Almost a year after arriving from Atlanta in the MLS, Almirón had scored his long awaited first goal for Newcastle and the power of his smile seemed capable of switching on Tyneside’s entire complement of Christmas lights.
As the celebrations eventually subsided, Simon Hooper was obliged to book Almirón for the shirt removal but seemed to be apologising as he did so to a forward who can never have been happier to see a yellow card brandished in his face.
Hats off to Bruce for bringing the best out in his £21m playmaker though. He and Roy Hodgson have known each other for a very long time but Newcastle’s manager succeeded in surprising his Palace counterpart here. It came in the form of a tweaked system with Newcastle shifting from 3-4-3 to 3-4-1-2. That sounds a case of tactical semantics but switching Almirón from wide on the right to a free, roving role, loosely in the hole behind Carroll and Joelinton made a significant difference. For a start the visiting centre-halves, James Tomkins and the out of position Cheikhou Kouyaté seemed unsure as to who precisely they should be marking.
All darting runs and clever through passes Almirón excelled in his preferred position, effectively joining the dots for a sporadically impressive Newcastle. The downside for Bruce was that his side were creating half-chances rather than clear-cut openings and only looked really dangerous if Almirón or Jonjo Shelvey were in possession.
The resultant lack of service, and early deliveries especially, left Joelinton and Carroll increasingly disconnected chasing scraps with the latter gradually relieving the pressure on the defence by dropping deeper in search of the ball.

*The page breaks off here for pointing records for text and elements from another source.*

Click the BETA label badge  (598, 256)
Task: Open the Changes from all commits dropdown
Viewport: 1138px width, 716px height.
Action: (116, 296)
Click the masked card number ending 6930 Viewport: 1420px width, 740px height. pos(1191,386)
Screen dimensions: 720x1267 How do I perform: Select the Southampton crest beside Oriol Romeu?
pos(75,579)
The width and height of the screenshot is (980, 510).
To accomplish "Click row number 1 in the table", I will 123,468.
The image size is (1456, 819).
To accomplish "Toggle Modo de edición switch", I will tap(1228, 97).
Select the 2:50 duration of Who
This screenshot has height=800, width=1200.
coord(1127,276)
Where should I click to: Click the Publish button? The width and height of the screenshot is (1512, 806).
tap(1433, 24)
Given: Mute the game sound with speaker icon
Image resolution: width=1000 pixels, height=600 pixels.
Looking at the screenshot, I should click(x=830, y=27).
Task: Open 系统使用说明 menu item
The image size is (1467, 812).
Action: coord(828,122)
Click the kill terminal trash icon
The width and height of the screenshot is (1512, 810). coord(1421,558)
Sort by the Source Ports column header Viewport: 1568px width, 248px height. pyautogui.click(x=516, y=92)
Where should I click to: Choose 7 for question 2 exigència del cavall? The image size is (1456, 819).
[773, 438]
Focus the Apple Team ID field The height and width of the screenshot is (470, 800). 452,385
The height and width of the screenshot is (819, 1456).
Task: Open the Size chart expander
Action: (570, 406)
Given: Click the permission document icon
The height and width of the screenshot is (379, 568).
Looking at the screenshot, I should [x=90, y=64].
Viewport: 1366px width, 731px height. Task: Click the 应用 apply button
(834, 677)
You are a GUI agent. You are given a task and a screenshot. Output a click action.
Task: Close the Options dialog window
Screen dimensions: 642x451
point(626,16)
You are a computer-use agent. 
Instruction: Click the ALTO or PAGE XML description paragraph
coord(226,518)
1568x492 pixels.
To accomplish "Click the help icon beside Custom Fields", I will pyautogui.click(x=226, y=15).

Palace started slowly, created precious little and were well below their best yet still conjured the first half’s most menacing moment. Almost inevitably it involved Wilfred Zaha, whose first-time shot was smartly saved by a rapidly reacting Martin Dubravka after Christian Benteke had slid a pass through to the, for once, unmarked winger.
Albeit incrementally, Palace were improving and Bruce had Dubravka’s swift advance and narrowing of the angles to thank for preventing James McCarthy dinking the ball home after being played in by Patrick van Aanholt.
By now the underrated Paul Dummett was doing more defending than overlapping from left wing-back, Carroll and Joelinton looked ever more like strangers and Isaac Hayden’s inability to adapt to Newcastle’s new midfield shape had allowed the visitors a way back into the game.
Bruce duly replaced Hayden with Sean Longstaff and, a little later, the ineffective Joelinton with Dwight Gayle but Palace retained the initiative with only Dubravka’s reflexes coming between Benteke and a goal.
Almirón’s volley changed the narrative and all that remained was for a beaming Bruce to embrace his match-winner in a bear hug at the final whistle.